Heureusement que le choix d’un chef distingué vint mêler aux embarras presque inextricables de l’occupation quelques chances de succès. Le colonel Duvivier, nommé par le maréchal Soult commandant supérieur à Bougie, est un homme de haute probité, d’un caractère fier, d’un esprit élevé, d’une intelligence prête à tout ; connaissant mieux qu’aucun Français, peut-être, les hommes et les choses de l’Afrique ; sachant négocier avec les Arabes ; sachant les battre ; capable enfin de sauver Bougie, si l’on eût permis que Bougie fût sauvée.
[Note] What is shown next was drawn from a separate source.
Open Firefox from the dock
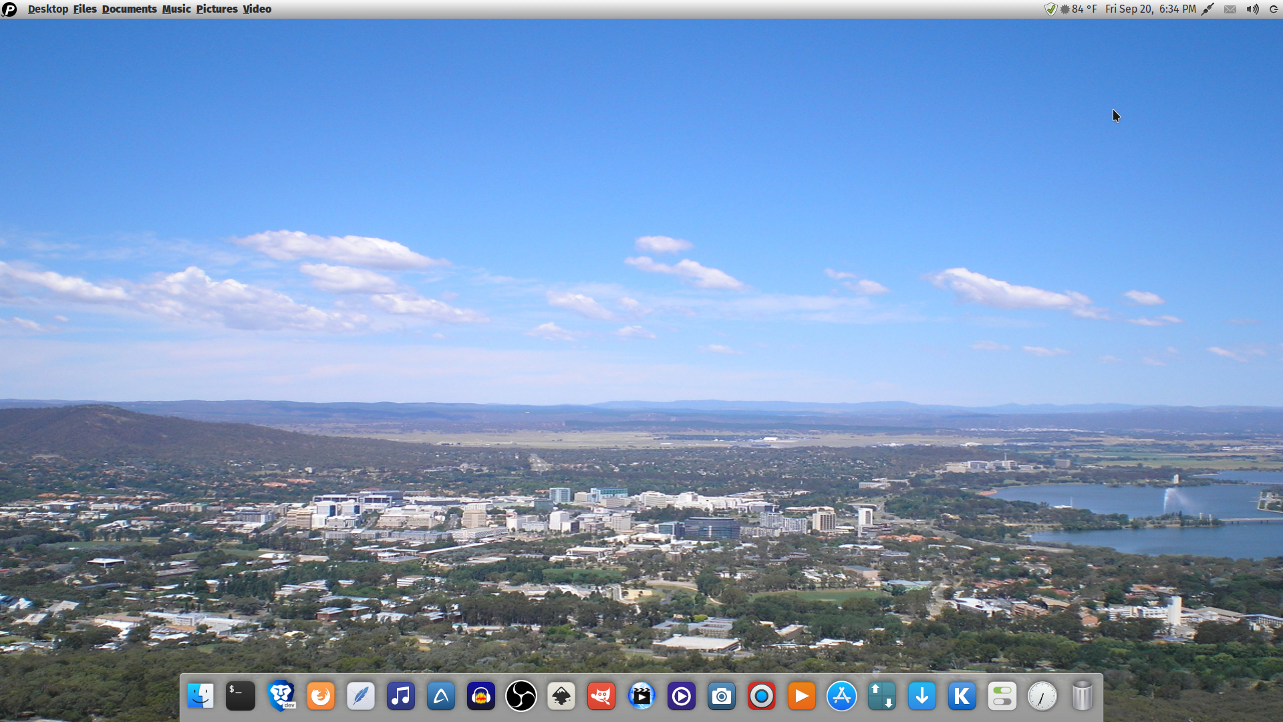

Dès l’origine, de graves difficultés s’élevèrent. On désirait la pacification du pays, mais à des conditions qui la rendaient presque impossible. Des ordres arrivés de Paris interdisaient formellement les moyens de rigueur. Beaucoup de philantropes quand même veulent qu’aux incendies, aux pillages et aux massacres des Barbares, la civilisation n’oppose que ses protocoles, ses écoles d’enseignement mutuel et quelque peu de régime représentatif. Ces gens-là, une fois qu’ils tiennent une déclamation, ne consentent pour rien au monde à lâcher prise. Quelle que soit la réalité, il faut à toute force qu’ils achèvent, même en Afrique, la phrase qu’ils ont commencée en Europe. Cet amour pour les moissons, les vignes et les maisons des Cabaïles, fut la première cause de la prolongation de toutes nos misères.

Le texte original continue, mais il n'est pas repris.